Exercise instructions: Retype the material below word for word, and leave out the pictures.

Records for processing:
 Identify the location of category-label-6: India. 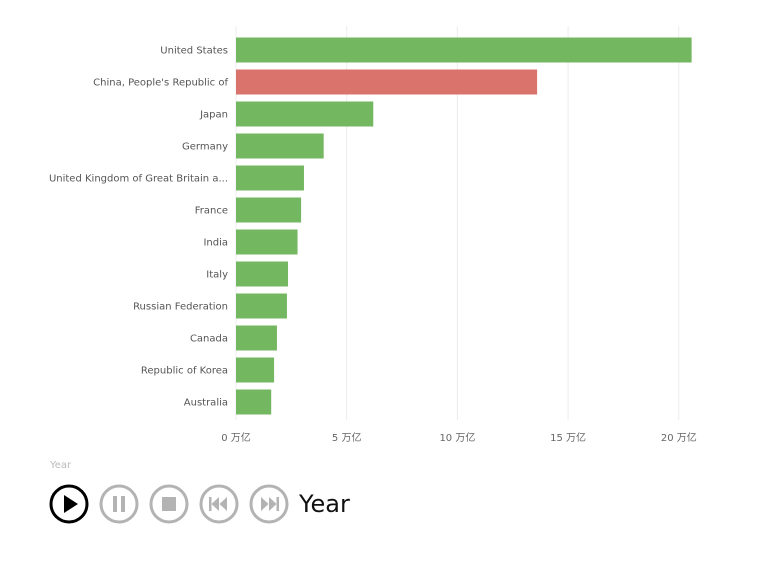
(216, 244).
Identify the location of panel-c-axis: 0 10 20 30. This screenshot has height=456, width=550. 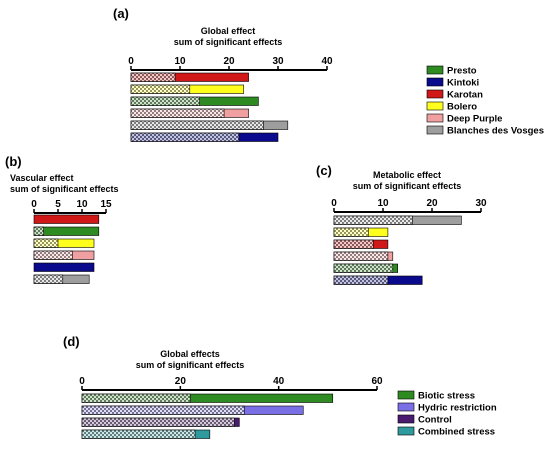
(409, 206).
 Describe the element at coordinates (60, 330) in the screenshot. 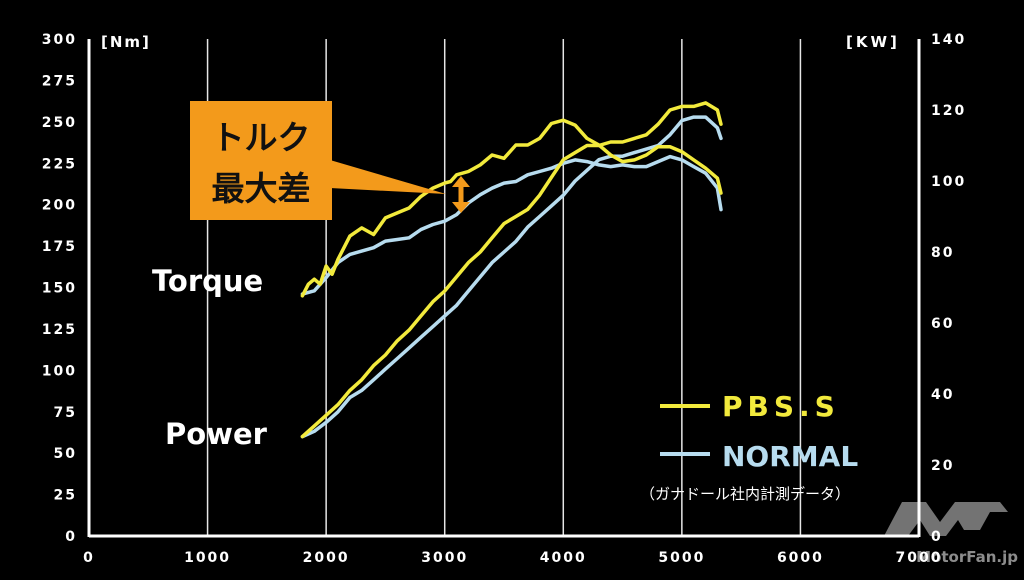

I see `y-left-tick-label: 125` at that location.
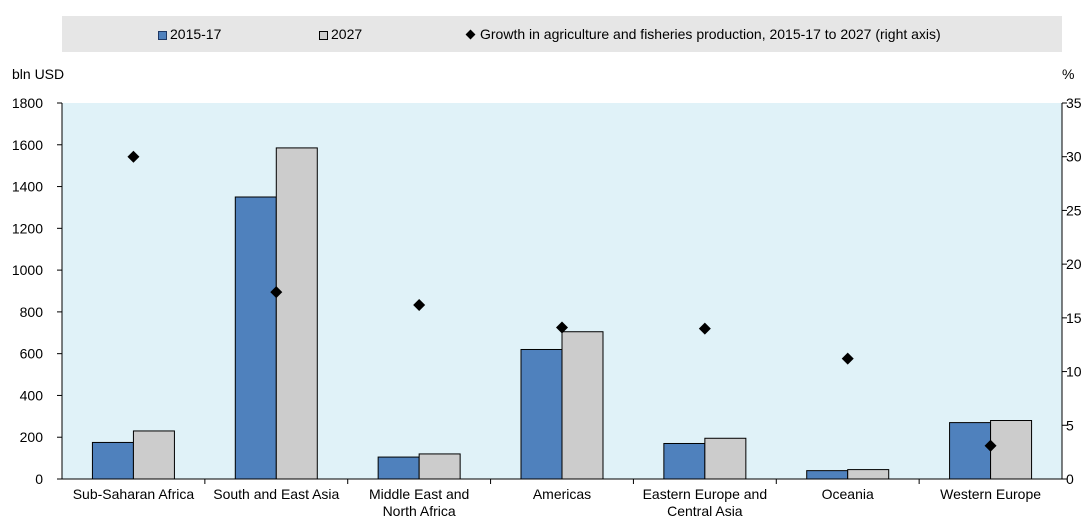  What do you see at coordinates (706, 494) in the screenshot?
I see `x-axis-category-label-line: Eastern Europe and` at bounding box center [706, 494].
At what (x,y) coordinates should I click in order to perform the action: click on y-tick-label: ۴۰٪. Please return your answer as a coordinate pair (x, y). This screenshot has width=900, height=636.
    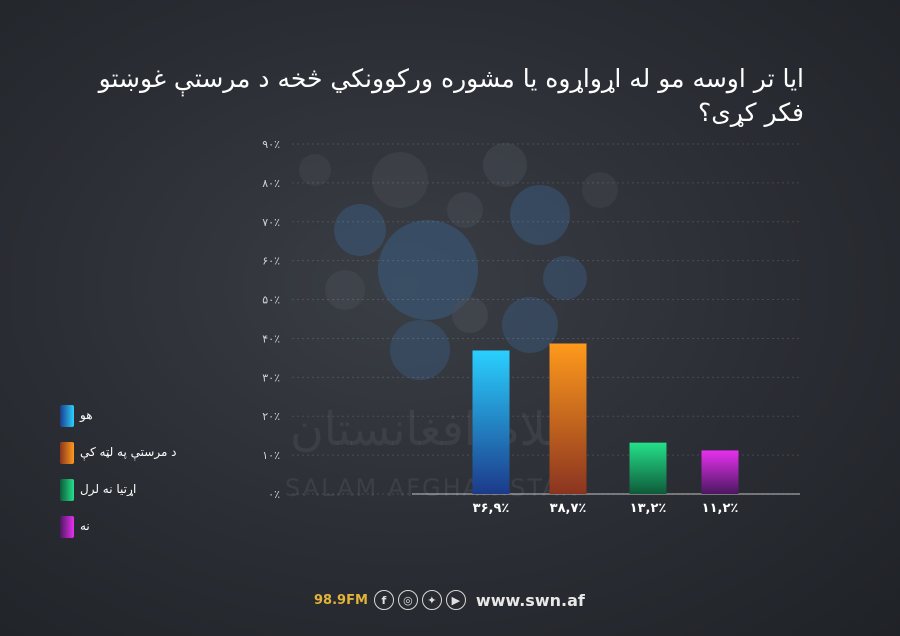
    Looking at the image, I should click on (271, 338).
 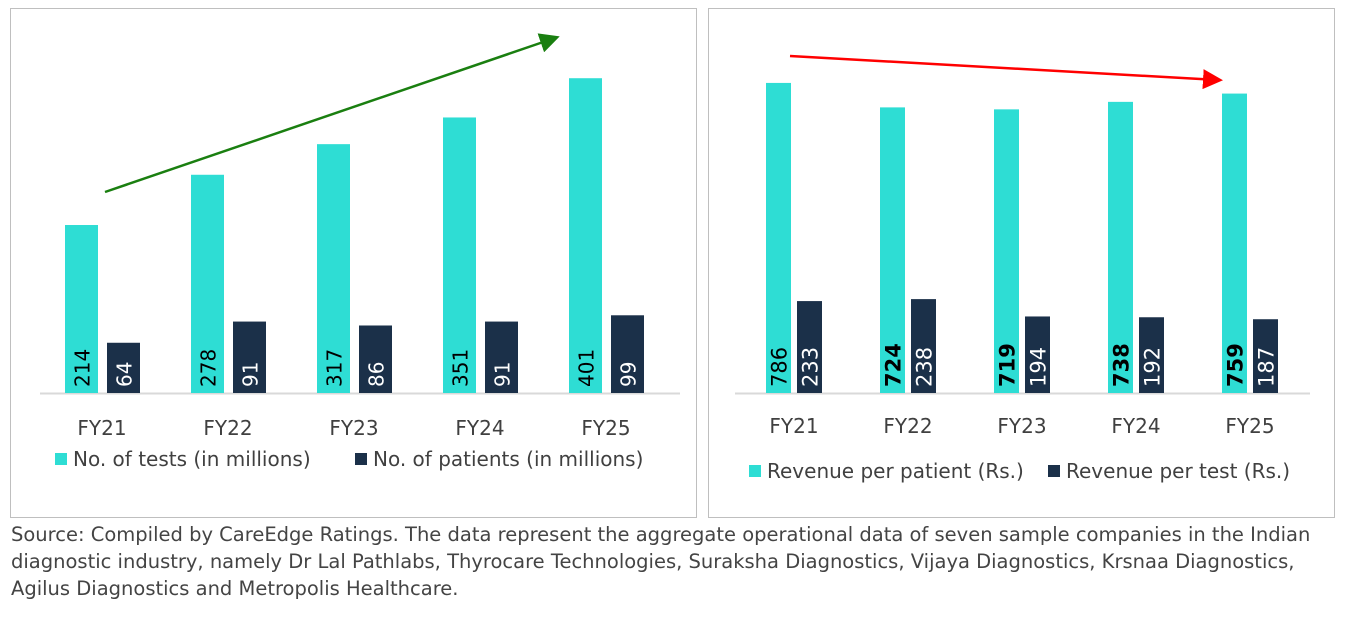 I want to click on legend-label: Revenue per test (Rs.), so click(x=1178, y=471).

Result below:
 Identify the location of category-label-6: India. 
(216, 244).
Identify the location of panel-c-axis: 0 10 20 30. This screenshot has height=456, width=550. 
(409, 206).
 Describe the element at coordinates (60, 330) in the screenshot. 

I see `y-left-tick-label: 125` at that location.
  What do you see at coordinates (706, 494) in the screenshot?
I see `x-axis-category-label-line: Eastern Europe and` at bounding box center [706, 494].
At what (x,y) coordinates should I click in order to perform the action: click on y-tick-label: ۴۰٪. Please return your answer as a coordinate pair (x, y). This screenshot has width=900, height=636.
    Looking at the image, I should click on (271, 338).
  I want to click on legend-label: Revenue per test (Rs.), so click(x=1178, y=471).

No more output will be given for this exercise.